The Dyliss team is strongly involved in the Inria CIRIC center, and the research line "Omics integrative center". The associated team "IntegrativeBioChile", the post-doc of S. Thiele (2012) and the co-supervision of A. Aravena (2010-2013) contributed to reinforce the complementarity of both Chilean and French teams. In 2013, a workshop was organized in Chile to develop new French-Chilean collaborations within the framework of the CIRIC center. In 2014, Marie Chevallier and Meziane Aite joined the team as engineers to improve softwares resulting from collaborations.

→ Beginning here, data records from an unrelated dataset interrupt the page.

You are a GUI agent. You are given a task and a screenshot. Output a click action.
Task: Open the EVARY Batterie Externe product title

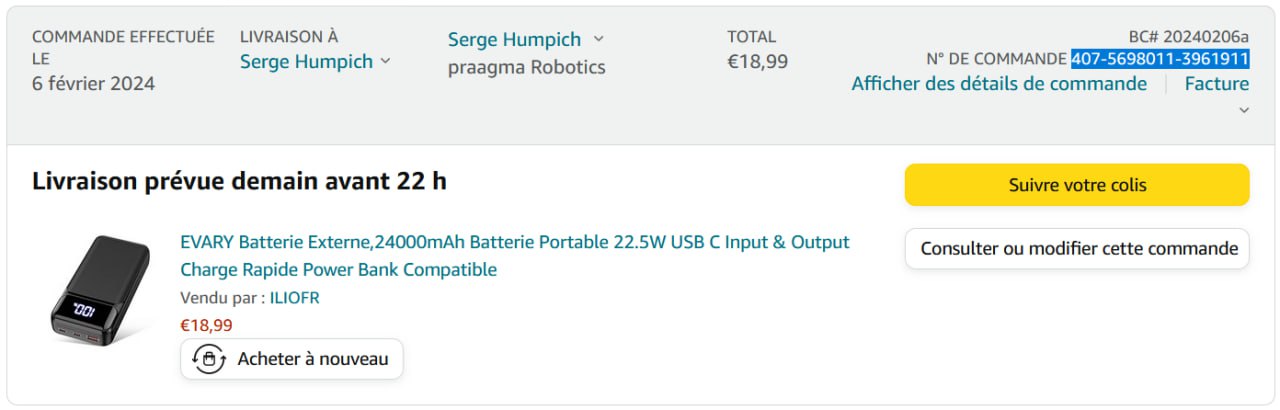tap(514, 255)
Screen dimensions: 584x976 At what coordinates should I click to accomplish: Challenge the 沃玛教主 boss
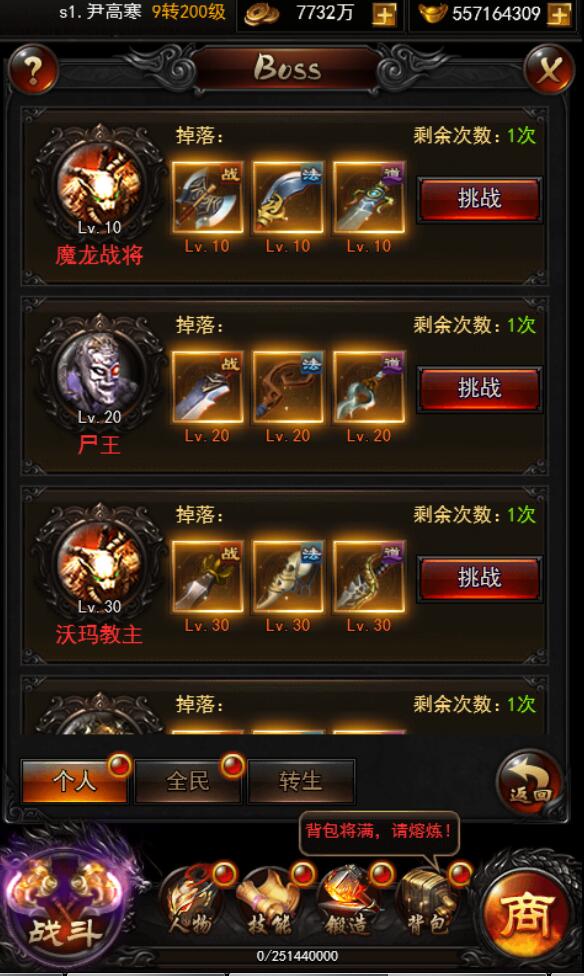coord(479,578)
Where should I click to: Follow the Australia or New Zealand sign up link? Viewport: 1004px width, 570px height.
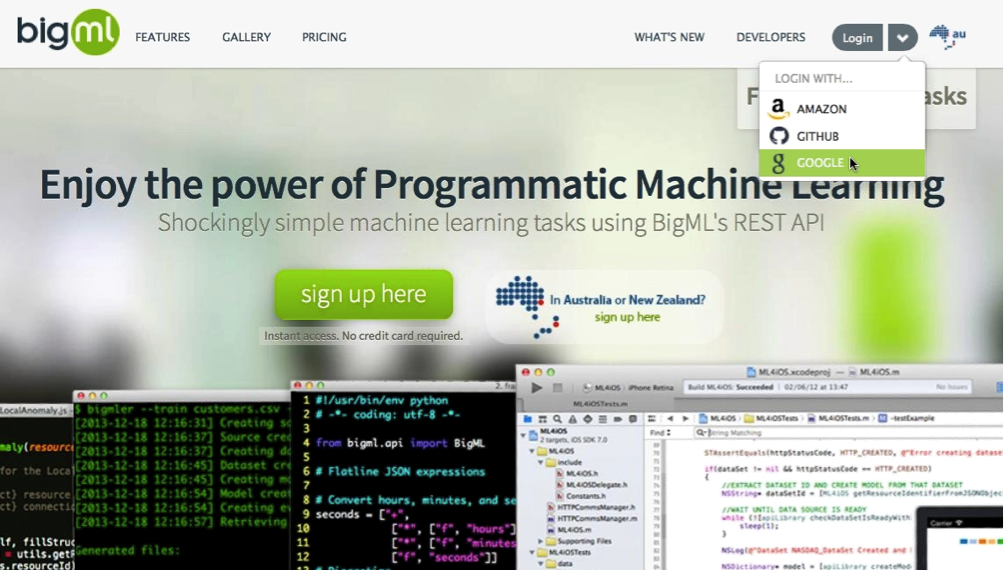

Maria-Paz Cortes visited the team during 6 monthes in the framework of her ph-D thesis.

Inria Chile

Associate Team involved in the International Lab:

BIOINTEGRATIVECHILE
  • Title: Integrative Biology in Extreme Environments

  • International Partner (Institution - Laboratory - Researcher):

    • Universidad de Chile (Chile) - Center for Mathematical Modeling (CMM) - Maass Alejandro

  • Start year: 2014

  • See also: http://www.irisa.fr/dyliss/public/EA/index.html

  • The project is in the area of bioinformatics, with a special focus on bacteria living in extreme environments, more precisely on microorganisms involved in bio-remediation or bio-production processes. We are particularly interested in bioprocesses such as copper extraction, salmon lethality, metal-resistance, all having an economical interest in Chile. Since the last decade, huge databases of microbial genomic sequences, together with multi-scale and large-scale cellular observations (genomics, transcriptomics, proteomics, metabolomics) have been produced. Each one can be viewed as a different scale of a biological process, either in time or space, but ultimately are related through networks of biological interactions that control the behavior of the system The reconstruction, analysis and modeling of such networks using all levels of information are biologically, mathematically and computationally challenging. Applied on microorganisms living in extreme environments, this question is even more challenging since relatively few knowledge is publicly available on the species, requiring to develop methods which are robust to uncertainty. We are developing methods to integrate and manage heterogeneous omics and uncertain data. This in the purpose of extracting suitable biomarkers from this multi-level information. This question will be addressed by coupling probabilistic and static dynamical systems methods with recent and efficient paradigms of constraint programming (Answer Set Programming).